**WRITTEN EXERCISE:** Show every line of the data listing below that contains the string "dimensions", treating case as significant.

Data listing:
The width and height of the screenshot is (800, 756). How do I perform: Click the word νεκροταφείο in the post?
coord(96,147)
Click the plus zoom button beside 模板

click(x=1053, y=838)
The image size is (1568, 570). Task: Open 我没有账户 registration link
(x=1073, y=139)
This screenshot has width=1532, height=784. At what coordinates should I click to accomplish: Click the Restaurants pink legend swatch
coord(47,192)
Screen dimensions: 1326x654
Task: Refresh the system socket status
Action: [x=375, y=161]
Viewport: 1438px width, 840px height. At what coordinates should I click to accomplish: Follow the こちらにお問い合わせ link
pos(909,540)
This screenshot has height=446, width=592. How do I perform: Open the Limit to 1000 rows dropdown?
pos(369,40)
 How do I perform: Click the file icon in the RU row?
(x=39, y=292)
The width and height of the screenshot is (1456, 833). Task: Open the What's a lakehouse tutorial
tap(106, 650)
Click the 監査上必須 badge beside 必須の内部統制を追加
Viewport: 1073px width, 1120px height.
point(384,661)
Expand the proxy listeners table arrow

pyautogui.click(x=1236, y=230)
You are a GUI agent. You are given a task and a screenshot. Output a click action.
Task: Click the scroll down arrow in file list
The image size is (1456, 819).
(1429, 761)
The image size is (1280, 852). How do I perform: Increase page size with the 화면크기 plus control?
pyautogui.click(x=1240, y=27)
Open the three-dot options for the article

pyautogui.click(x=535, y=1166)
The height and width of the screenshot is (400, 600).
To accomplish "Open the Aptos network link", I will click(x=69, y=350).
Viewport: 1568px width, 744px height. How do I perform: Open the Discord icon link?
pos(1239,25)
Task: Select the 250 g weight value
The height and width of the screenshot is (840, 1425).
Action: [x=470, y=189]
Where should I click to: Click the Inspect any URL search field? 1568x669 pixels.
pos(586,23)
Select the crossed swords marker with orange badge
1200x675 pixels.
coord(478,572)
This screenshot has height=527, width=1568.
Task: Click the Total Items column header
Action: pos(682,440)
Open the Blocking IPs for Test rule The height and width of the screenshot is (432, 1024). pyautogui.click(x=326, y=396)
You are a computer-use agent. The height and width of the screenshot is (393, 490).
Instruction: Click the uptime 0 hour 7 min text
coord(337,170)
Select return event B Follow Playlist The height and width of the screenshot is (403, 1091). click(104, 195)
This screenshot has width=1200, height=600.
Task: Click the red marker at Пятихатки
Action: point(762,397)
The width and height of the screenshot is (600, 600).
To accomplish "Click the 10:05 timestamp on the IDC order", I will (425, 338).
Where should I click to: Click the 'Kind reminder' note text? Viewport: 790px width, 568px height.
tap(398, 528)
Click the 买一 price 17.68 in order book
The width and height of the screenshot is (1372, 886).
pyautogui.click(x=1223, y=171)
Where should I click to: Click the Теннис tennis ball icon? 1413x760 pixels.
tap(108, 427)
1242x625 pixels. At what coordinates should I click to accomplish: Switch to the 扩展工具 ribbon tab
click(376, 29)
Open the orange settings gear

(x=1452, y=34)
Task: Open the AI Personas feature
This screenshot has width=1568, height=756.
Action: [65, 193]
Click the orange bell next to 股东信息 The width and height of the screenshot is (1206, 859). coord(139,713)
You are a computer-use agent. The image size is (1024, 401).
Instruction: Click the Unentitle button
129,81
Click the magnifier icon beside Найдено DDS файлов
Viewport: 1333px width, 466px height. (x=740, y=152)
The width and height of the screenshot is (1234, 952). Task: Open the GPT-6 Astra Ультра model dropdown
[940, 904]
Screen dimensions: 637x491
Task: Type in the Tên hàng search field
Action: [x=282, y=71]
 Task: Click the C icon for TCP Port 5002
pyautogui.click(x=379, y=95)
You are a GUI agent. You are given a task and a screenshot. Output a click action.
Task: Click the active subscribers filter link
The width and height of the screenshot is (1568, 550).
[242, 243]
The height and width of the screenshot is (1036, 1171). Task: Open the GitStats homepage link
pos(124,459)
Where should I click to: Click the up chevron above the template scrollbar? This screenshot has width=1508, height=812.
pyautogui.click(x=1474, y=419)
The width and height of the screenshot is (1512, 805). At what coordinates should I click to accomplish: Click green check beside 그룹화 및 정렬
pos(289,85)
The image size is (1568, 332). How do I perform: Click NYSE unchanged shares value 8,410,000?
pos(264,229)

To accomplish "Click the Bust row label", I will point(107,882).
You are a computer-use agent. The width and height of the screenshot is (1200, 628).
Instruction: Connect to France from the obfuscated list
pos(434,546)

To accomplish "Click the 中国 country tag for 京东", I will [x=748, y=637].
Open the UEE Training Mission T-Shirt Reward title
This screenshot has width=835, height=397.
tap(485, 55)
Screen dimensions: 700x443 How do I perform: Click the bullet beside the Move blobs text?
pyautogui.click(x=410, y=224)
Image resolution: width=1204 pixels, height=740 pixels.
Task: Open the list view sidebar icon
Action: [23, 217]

**FINAL RESULT:**
Screen dimensions: 1326x654
Screen dimensions: 637x491
Screen dimensions: 700x443 How do I perform: Click the bullet beside the Move blobs text?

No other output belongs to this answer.